> Texto para leitura
+--
Por Juracy Andrade juracy@jc.com.br Vou começar hoje com melancólico comentário sobre um belo filme, sem final feliz.

Há alguns anos, um grupo de cristãos que ainda pretende transformar a pregação evangélica em realidade criou O Dom da Partilha.

O projeto, instalado na Avenida Abdias de Carvalho, passou a oferecer almoço a cerca de 350 pessoas por dia ao custo de um real.

A intenção da cobrança era preservar a dignidade do beneficiário não dando a impressão de mera esmola. “Sonhos sonhos são”, diz o jornalzinho que o grupo editava. “Talvez seja este o último número deste jornal.

Talvez não”.

Do grupo faziam parte, entre outros, Assuero Gomes e Mircia, Fernando Lindoso e Carminha, padre João Pubben, irmã Vanda, Deo Barbosa, Fernando Brito, para os quais “os sonhos e as cirandas são para ser vividos e celebrados.

Os sonhos sonhos são, e serão tanto mais belos quanto mais altos e mais profundos, até tocarem o chão por onde caminham os pés desnudos e calejados”.

Durante quatro anos, eles sinalizaram, testemunharam “que é possível se fazer presente no presente do pobre faminto.

Sinalizamos que é possível fazer concreto o Evangelho e a Eucaristia.

Mostramos também como é frágil e limitada nossa fé”.
+--
> Sobre a tarefa
Responda às perguntas sobre o texto a respeito de O Dom da Partilha:
(a) Em que avenida o projeto estava instalado?
(b) Quanto custava o almoço e a cerca de quantas pessoas por dia ele era oferecido?
(c) Durante quantos anos o grupo sinalizou e testemunhou sua presença junto ao pobre faminto?
A listagem provém de uma fonte diferente da do texto.
+--
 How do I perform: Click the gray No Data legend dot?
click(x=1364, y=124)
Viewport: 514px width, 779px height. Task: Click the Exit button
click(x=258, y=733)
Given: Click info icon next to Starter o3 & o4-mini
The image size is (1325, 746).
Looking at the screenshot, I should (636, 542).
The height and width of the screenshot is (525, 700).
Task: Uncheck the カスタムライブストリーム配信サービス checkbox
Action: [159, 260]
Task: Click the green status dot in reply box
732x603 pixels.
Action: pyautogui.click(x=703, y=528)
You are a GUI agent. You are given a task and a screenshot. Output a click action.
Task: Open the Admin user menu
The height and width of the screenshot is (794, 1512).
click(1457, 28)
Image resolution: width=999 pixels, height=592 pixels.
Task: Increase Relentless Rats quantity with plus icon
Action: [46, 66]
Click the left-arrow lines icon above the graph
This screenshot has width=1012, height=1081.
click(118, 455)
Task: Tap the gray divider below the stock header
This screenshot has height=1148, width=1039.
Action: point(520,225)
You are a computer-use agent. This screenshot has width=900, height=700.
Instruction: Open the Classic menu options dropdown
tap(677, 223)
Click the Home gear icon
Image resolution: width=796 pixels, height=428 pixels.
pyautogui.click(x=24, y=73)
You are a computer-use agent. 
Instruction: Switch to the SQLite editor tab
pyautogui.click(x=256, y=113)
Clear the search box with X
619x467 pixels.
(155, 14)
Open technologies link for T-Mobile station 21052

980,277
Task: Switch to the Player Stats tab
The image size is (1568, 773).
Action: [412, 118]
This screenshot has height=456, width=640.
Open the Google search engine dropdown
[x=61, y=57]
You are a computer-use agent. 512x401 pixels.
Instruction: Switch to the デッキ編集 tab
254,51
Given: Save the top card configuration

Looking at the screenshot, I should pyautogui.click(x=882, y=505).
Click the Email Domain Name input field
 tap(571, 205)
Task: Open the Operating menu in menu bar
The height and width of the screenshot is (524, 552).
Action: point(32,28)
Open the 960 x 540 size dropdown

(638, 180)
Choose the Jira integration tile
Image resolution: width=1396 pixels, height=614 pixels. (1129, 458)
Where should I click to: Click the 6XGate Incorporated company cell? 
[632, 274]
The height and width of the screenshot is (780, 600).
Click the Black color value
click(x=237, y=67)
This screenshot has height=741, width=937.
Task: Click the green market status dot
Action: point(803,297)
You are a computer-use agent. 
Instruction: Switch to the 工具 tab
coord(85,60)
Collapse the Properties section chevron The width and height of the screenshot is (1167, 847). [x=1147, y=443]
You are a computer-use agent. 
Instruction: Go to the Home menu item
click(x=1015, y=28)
+--
> Tarefa concluída
(a) Na Avenida Abdias de Carvalho.
(b) Custava um real e era oferecido a cerca de 350 pessoas por dia.
(c) Durante quatro anos.